**Short exercise**
Reproduce without changes the stretch of records from the line containing "Task: Switch billing to Yearly" through the line containing "coord(66,173)", including both of those lines.

**Given data**
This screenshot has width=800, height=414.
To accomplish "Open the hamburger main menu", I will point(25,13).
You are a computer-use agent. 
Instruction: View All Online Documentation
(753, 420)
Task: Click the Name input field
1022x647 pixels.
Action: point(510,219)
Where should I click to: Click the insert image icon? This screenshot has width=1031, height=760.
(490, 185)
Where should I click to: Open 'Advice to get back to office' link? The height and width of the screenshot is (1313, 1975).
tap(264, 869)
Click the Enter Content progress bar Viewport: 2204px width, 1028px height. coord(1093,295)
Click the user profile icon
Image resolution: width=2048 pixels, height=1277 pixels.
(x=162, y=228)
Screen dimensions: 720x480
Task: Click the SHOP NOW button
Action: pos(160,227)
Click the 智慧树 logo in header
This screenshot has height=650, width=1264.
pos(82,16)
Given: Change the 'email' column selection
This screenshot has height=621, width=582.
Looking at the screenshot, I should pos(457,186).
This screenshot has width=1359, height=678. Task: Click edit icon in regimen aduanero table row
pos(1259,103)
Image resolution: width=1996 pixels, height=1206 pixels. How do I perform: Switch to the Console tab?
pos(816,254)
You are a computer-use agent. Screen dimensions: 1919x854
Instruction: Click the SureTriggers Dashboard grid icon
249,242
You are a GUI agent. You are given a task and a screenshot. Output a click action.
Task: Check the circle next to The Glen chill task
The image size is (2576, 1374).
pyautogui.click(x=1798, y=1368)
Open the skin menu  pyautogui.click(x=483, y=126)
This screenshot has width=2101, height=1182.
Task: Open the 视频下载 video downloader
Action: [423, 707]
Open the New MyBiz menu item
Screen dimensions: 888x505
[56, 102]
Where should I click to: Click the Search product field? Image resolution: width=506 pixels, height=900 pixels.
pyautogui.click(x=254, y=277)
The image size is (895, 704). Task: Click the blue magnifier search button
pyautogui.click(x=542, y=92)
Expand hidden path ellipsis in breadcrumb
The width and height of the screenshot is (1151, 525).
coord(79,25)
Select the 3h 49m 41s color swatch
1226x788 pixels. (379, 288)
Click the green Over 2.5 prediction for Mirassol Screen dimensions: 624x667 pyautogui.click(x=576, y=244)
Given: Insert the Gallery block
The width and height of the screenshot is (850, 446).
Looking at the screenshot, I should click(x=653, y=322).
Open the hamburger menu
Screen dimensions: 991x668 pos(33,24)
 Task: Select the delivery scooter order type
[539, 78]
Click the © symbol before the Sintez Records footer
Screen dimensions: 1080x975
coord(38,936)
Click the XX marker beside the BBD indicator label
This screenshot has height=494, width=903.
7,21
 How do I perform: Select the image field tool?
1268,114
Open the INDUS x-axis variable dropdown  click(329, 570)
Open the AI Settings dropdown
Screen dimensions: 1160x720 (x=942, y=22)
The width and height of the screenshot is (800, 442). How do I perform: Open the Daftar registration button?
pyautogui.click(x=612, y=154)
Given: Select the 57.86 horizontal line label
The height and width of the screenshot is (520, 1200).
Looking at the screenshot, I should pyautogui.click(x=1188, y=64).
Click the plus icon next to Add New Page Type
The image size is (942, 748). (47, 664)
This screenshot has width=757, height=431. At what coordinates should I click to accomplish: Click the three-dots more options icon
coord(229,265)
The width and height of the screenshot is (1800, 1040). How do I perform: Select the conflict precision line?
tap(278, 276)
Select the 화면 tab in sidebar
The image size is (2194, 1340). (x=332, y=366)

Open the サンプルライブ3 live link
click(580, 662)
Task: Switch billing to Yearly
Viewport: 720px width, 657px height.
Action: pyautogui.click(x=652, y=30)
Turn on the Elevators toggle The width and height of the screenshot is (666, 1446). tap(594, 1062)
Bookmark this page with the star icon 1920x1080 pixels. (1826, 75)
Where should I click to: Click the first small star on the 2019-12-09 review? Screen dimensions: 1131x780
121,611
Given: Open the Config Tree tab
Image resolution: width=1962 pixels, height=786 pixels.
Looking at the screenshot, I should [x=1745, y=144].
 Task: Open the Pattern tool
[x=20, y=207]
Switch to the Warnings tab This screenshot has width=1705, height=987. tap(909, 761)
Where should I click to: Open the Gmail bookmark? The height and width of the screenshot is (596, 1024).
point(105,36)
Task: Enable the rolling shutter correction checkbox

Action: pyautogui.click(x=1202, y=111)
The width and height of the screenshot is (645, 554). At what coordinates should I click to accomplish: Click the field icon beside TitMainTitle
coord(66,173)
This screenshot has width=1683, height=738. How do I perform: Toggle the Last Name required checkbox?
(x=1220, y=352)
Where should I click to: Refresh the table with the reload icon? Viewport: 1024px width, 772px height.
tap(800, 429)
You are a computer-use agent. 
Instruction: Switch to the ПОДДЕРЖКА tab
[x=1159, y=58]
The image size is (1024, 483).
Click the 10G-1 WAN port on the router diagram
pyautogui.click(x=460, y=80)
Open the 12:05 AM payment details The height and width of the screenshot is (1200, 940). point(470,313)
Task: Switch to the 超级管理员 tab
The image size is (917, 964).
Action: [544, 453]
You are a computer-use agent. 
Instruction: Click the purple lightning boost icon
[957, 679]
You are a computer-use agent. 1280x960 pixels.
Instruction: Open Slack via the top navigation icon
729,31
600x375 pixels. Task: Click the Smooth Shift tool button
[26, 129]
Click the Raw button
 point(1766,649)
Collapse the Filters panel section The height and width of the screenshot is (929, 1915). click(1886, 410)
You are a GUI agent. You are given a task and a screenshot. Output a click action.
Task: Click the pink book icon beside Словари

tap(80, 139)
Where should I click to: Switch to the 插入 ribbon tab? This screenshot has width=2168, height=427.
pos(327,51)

**Finished answer**
Task: Switch billing to Yearly
Viewport: 720px width, 657px height.
Action: pyautogui.click(x=652, y=30)
Turn on the Elevators toggle The width and height of the screenshot is (666, 1446). tap(594, 1062)
Bookmark this page with the star icon 1920x1080 pixels. (1826, 75)
Where should I click to: Click the first small star on the 2019-12-09 review? Screen dimensions: 1131x780
121,611
Given: Open the Config Tree tab
Image resolution: width=1962 pixels, height=786 pixels.
Looking at the screenshot, I should [x=1745, y=144].
 Task: Open the Pattern tool
[x=20, y=207]
Switch to the Warnings tab This screenshot has width=1705, height=987. tap(909, 761)
Where should I click to: Open the Gmail bookmark? The height and width of the screenshot is (596, 1024).
point(105,36)
Task: Enable the rolling shutter correction checkbox

Action: pyautogui.click(x=1202, y=111)
The width and height of the screenshot is (645, 554). At what coordinates should I click to accomplish: Click the field icon beside TitMainTitle
coord(66,173)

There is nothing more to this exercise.